__Entries from a dataset__
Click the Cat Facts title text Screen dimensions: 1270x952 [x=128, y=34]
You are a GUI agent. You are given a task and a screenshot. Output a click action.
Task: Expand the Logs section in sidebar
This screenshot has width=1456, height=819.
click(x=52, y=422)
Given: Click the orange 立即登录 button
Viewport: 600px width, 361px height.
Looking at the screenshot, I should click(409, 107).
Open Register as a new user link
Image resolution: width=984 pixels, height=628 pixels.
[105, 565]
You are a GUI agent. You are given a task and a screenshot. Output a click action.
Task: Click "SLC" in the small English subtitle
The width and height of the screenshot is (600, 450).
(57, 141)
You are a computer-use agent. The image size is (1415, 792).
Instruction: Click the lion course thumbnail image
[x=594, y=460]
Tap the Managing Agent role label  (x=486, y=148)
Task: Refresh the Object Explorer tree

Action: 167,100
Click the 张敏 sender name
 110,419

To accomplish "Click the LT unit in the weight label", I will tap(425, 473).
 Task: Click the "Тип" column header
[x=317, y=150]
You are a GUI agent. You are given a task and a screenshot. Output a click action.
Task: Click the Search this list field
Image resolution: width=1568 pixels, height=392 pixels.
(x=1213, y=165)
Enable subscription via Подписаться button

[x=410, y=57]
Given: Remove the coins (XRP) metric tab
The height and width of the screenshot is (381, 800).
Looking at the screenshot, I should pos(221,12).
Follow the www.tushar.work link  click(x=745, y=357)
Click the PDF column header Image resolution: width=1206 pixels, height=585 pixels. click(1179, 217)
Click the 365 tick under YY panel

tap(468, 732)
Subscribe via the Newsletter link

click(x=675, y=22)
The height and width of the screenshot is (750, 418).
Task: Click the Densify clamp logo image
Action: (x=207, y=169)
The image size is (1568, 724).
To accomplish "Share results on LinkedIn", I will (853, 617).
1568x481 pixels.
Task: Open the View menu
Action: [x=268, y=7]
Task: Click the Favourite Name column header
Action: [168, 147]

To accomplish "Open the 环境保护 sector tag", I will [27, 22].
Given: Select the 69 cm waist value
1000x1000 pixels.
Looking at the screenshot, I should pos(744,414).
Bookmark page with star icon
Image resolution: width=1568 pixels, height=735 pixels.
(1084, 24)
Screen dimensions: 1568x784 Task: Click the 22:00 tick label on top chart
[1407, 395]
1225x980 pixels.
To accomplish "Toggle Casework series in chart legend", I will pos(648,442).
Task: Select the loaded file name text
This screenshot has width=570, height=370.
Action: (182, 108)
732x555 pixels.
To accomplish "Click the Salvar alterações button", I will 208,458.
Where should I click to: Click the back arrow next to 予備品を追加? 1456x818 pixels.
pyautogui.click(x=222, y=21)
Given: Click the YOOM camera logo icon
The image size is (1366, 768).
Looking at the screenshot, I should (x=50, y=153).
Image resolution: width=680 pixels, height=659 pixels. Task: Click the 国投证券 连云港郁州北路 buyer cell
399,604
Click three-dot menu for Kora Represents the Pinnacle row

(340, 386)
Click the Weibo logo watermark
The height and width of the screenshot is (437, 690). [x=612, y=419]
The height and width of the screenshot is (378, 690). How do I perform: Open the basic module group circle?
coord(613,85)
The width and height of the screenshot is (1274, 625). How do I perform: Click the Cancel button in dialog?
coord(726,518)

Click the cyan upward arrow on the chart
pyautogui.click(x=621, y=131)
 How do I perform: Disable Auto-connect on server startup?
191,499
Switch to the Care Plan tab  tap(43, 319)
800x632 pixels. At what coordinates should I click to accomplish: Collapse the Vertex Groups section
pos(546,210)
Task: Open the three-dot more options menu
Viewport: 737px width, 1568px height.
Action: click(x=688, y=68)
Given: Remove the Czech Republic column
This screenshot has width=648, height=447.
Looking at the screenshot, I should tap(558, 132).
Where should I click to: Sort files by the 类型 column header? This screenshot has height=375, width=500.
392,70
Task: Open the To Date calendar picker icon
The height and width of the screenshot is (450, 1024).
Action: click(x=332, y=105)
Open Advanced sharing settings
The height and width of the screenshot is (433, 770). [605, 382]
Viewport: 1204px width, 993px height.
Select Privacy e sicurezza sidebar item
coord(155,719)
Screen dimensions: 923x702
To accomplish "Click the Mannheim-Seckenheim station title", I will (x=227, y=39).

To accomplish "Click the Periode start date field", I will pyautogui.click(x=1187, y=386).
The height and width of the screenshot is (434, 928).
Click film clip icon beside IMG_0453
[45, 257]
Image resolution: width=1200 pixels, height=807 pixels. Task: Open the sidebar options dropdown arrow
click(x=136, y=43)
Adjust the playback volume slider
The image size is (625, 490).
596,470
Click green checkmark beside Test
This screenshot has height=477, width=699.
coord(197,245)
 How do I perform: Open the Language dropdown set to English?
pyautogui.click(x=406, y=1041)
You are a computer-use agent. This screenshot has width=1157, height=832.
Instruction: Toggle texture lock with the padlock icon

__Problem statement__
Swap "GUI agent" for "screen assistant" throughout the records above, and write the lines out again with everything else left as it is.

__Completed task__
Click the Cat Facts title text Screen dimensions: 1270x952 [x=128, y=34]
You are a screen assistant. You are given a task and a screenshot. Output a click action.
Task: Expand the Logs section in sidebar
This screenshot has width=1456, height=819.
click(x=52, y=422)
Given: Click the orange 立即登录 button
Viewport: 600px width, 361px height.
Looking at the screenshot, I should click(409, 107).
Open Register as a new user link
Image resolution: width=984 pixels, height=628 pixels.
[105, 565]
You are a screen assistant. You are given a task and a screenshot. Output a click action.
Task: Click "SLC" in the small English subtitle
The width and height of the screenshot is (600, 450).
(57, 141)
You are a computer-use agent. The image size is (1415, 792).
Instruction: Click the lion course thumbnail image
[x=594, y=460]
Tap the Managing Agent role label  (x=486, y=148)
Task: Refresh the Object Explorer tree

Action: 167,100
Click the 张敏 sender name
 110,419

To accomplish "Click the LT unit in the weight label", I will tap(425, 473).
 Task: Click the "Тип" column header
[x=317, y=150]
You are a screen assistant. You are given a task and a screenshot. Output a click action.
Task: Click the Search this list field
Image resolution: width=1568 pixels, height=392 pixels.
(x=1213, y=165)
Enable subscription via Подписаться button

[x=410, y=57]
Given: Remove the coins (XRP) metric tab
The height and width of the screenshot is (381, 800).
Looking at the screenshot, I should pos(221,12).
Follow the www.tushar.work link  click(x=745, y=357)
Click the PDF column header Image resolution: width=1206 pixels, height=585 pixels. click(1179, 217)
Click the 365 tick under YY panel

tap(468, 732)
Subscribe via the Newsletter link

click(x=675, y=22)
The height and width of the screenshot is (750, 418).
Task: Click the Densify clamp logo image
Action: (x=207, y=169)
The image size is (1568, 724).
To accomplish "Share results on LinkedIn", I will (853, 617).
1568x481 pixels.
Task: Open the View menu
Action: [x=268, y=7]
Task: Click the Favourite Name column header
Action: [168, 147]

To accomplish "Open the 环境保护 sector tag", I will [27, 22].
Given: Select the 69 cm waist value
1000x1000 pixels.
Looking at the screenshot, I should pos(744,414).
Bookmark page with star icon
Image resolution: width=1568 pixels, height=735 pixels.
(1084, 24)
Screen dimensions: 1568x784 Task: Click the 22:00 tick label on top chart
[1407, 395]
1225x980 pixels.
To accomplish "Toggle Casework series in chart legend", I will pos(648,442).
Task: Select the loaded file name text
This screenshot has width=570, height=370.
Action: (182, 108)
732x555 pixels.
To accomplish "Click the Salvar alterações button", I will 208,458.
Where should I click to: Click the back arrow next to 予備品を追加? 1456x818 pixels.
pyautogui.click(x=222, y=21)
Given: Click the YOOM camera logo icon
The image size is (1366, 768).
Looking at the screenshot, I should (x=50, y=153).
Image resolution: width=680 pixels, height=659 pixels. Task: Click the 国投证券 连云港郁州北路 buyer cell
399,604
Click three-dot menu for Kora Represents the Pinnacle row

(340, 386)
Click the Weibo logo watermark
The height and width of the screenshot is (437, 690). [x=612, y=419]
The height and width of the screenshot is (378, 690). How do I perform: Open the basic module group circle?
coord(613,85)
The width and height of the screenshot is (1274, 625). How do I perform: Click the Cancel button in dialog?
coord(726,518)

Click the cyan upward arrow on the chart
pyautogui.click(x=621, y=131)
 How do I perform: Disable Auto-connect on server startup?
191,499
Switch to the Care Plan tab  tap(43, 319)
800x632 pixels. At what coordinates should I click to accomplish: Collapse the Vertex Groups section
pos(546,210)
Task: Open the three-dot more options menu
Viewport: 737px width, 1568px height.
Action: click(x=688, y=68)
Given: Remove the Czech Republic column
This screenshot has width=648, height=447.
Looking at the screenshot, I should tap(558, 132).
Where should I click to: Sort files by the 类型 column header? This screenshot has height=375, width=500.
392,70
Task: Open the To Date calendar picker icon
The height and width of the screenshot is (450, 1024).
Action: click(x=332, y=105)
Open Advanced sharing settings
The height and width of the screenshot is (433, 770). [605, 382]
Viewport: 1204px width, 993px height.
Select Privacy e sicurezza sidebar item
coord(155,719)
Screen dimensions: 923x702
To accomplish "Click the Mannheim-Seckenheim station title", I will (x=227, y=39).

To accomplish "Click the Periode start date field", I will pyautogui.click(x=1187, y=386).
The height and width of the screenshot is (434, 928).
Click film clip icon beside IMG_0453
[45, 257]
Image resolution: width=1200 pixels, height=807 pixels. Task: Open the sidebar options dropdown arrow
click(x=136, y=43)
Adjust the playback volume slider
The image size is (625, 490).
596,470
Click green checkmark beside Test
This screenshot has height=477, width=699.
coord(197,245)
 How do I perform: Open the Language dropdown set to English?
pyautogui.click(x=406, y=1041)
You are a computer-use agent. This screenshot has width=1157, height=832.
Instruction: Toggle texture lock with the padlock icon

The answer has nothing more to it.